Supplied entries =>
- - -

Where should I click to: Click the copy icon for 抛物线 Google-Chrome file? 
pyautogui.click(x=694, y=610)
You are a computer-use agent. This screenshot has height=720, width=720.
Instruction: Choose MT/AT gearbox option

- - -

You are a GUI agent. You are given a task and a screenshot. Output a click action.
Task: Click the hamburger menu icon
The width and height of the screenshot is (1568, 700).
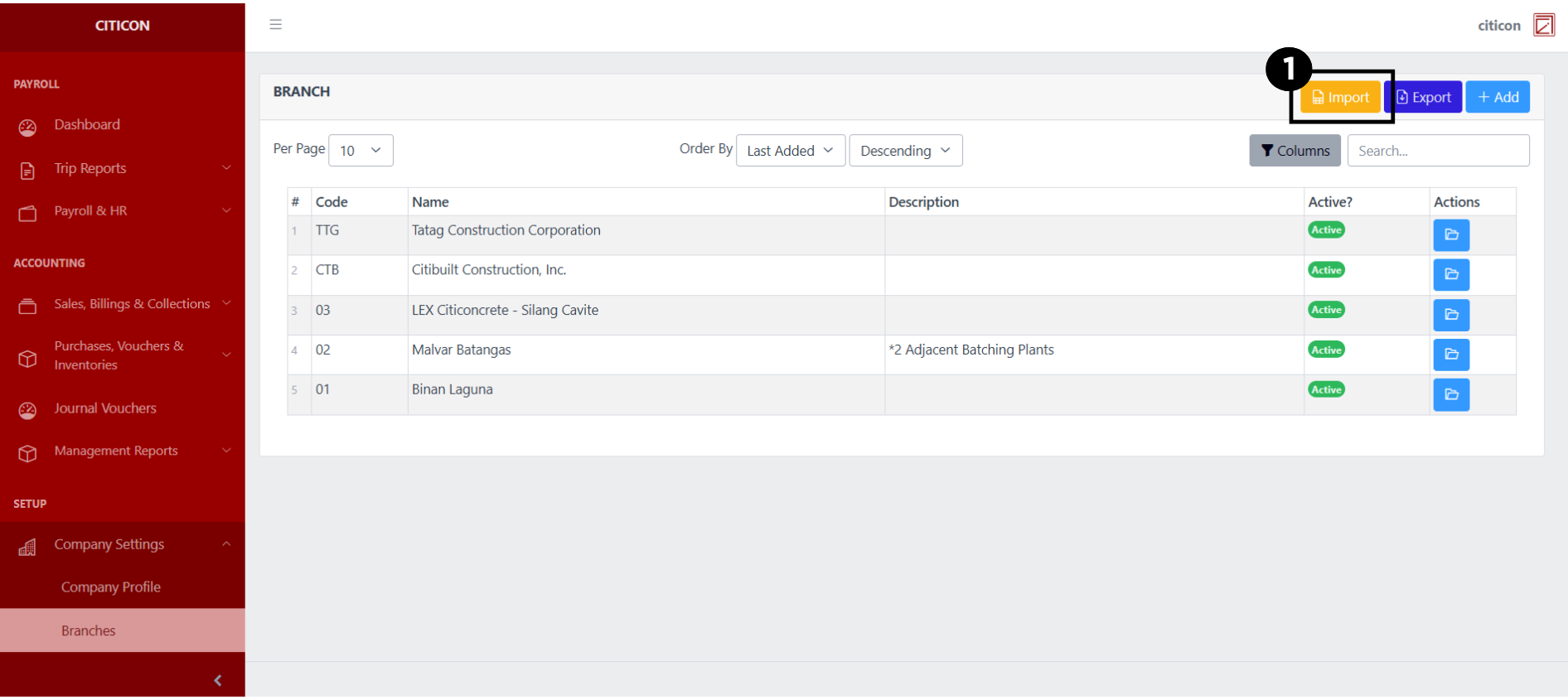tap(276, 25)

- - -

Objective =>
Print again, unchanged, the part of the listing that opens with the line containing "Where should I" and closes with the line containing "Instruction: Choose MT/AT gearbox option", both of those lines included.

Reply to the task =>
Where should I click to: Click the copy icon for 抛物线 Google-Chrome file? 
pyautogui.click(x=694, y=610)
You are a computer-use agent. This screenshot has height=720, width=720.
Instruction: Choose MT/AT gearbox option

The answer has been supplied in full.